# Left Lights Off = very pale fish.



## LaniBaby (Apr 14, 2009)

I shut off my aerogarden last weekend, which normally provides light for my fish at a regular time (along with their tank lights.) I was gone for just under 48 hours and when I returned home, they looked like little ghosts, especially Crumb (the copper marble). Even his eyes, normally very black, turned white. Normal color returned the next morning with light treatment. The second set of photos are of what they normally look like.


----------



## bettagreatagamma (Apr 28, 2009)

Thats a big difference in the Crumb! Such cute little fish!


----------



## aquakid (Jun 22, 2008)

It's Normal


----------



## whitedevil (Apr 24, 2009)

100% normal


----------



## LaniBaby (Apr 14, 2009)

I had heard about it. When I picked up Bluey to come home with me, his lights had been out for 2 days and he was green, no black, no flesh tones, just pastel green. It's amazing white light will do for their color intensity!


----------



## Osiris (Apr 29, 2009)

This is quite normal with nearly all fish. They tend to color up quickly though once lights are on and get used to it.


----------



## Guppy Girl (Dec 29, 2008)

Mine does it too.
Only my tetras though.


----------



## Kim (Apr 30, 2008)

Most all fish get a little pale at night, so it's perfectly normal.


----------



## whitedevil (Apr 24, 2009)

Kim said:


> Most all fish get a little pale at night, so it's perfectly normal.

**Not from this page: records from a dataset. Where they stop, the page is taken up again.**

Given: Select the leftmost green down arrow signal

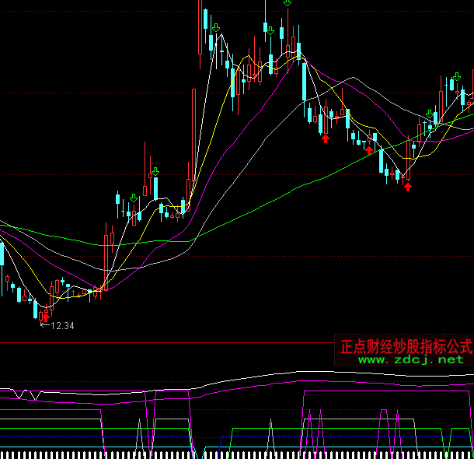Looking at the screenshot, I should [x=134, y=199].
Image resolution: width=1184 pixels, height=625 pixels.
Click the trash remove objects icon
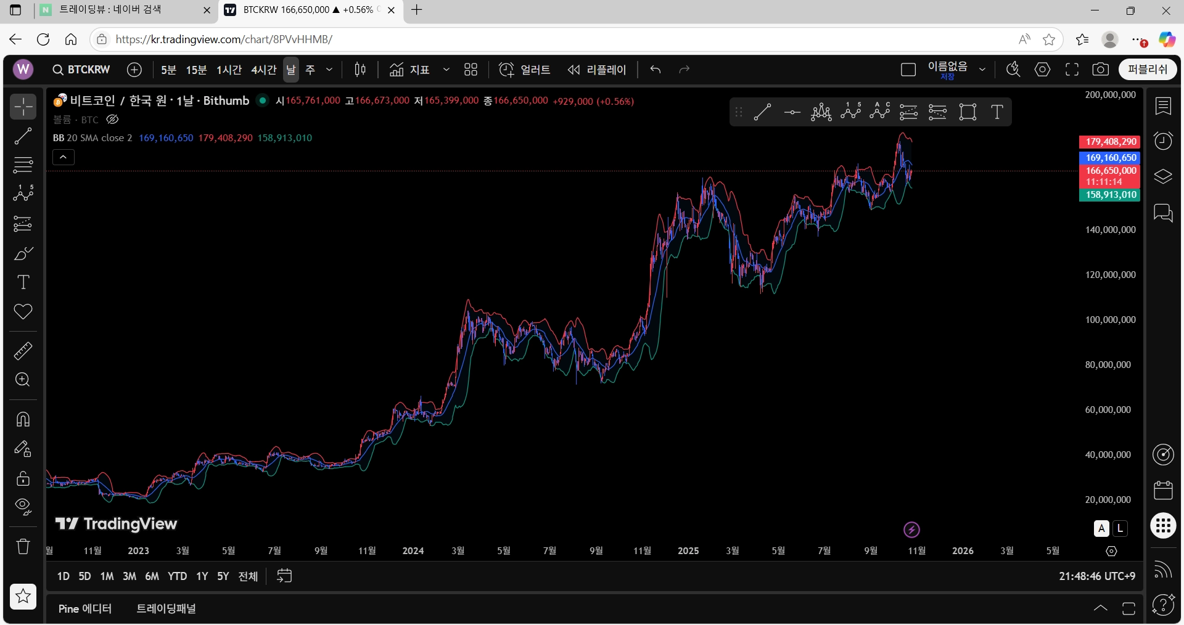[x=23, y=546]
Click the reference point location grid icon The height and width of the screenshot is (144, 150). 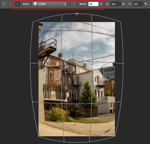tap(18, 4)
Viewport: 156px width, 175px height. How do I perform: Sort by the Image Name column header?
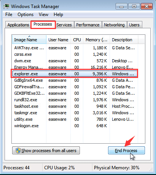click(x=29, y=40)
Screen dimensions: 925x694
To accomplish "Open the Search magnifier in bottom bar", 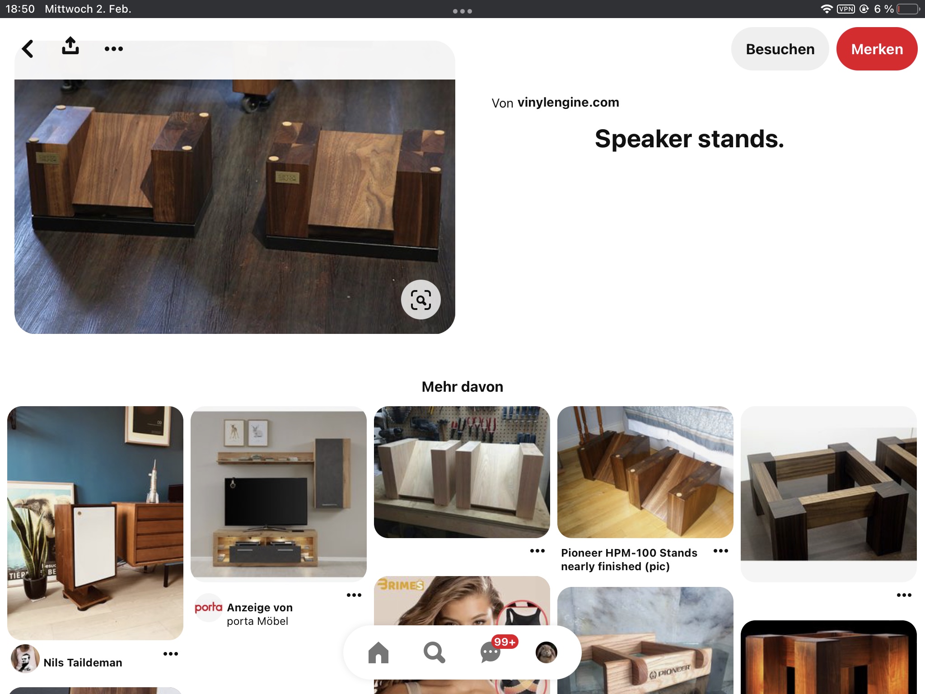I will click(434, 652).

that your betta in the avatar, looks just like my big red.


Yes , i did a test, I shut my light off at 7pm last night and turned it on at 11am this morning, betta was white for the most part, marble angel went grey and the neons lose their color as well.

I do believe the scales just bounce the light spectrums back at you.


----------



## QueenStinger (May 2, 2009)

happens to me too  even my goldfishes do it


----------



## TitoBetta (Jun 2, 2009)

its fine, my fish does that too, but the color comes after the lights are on.


----------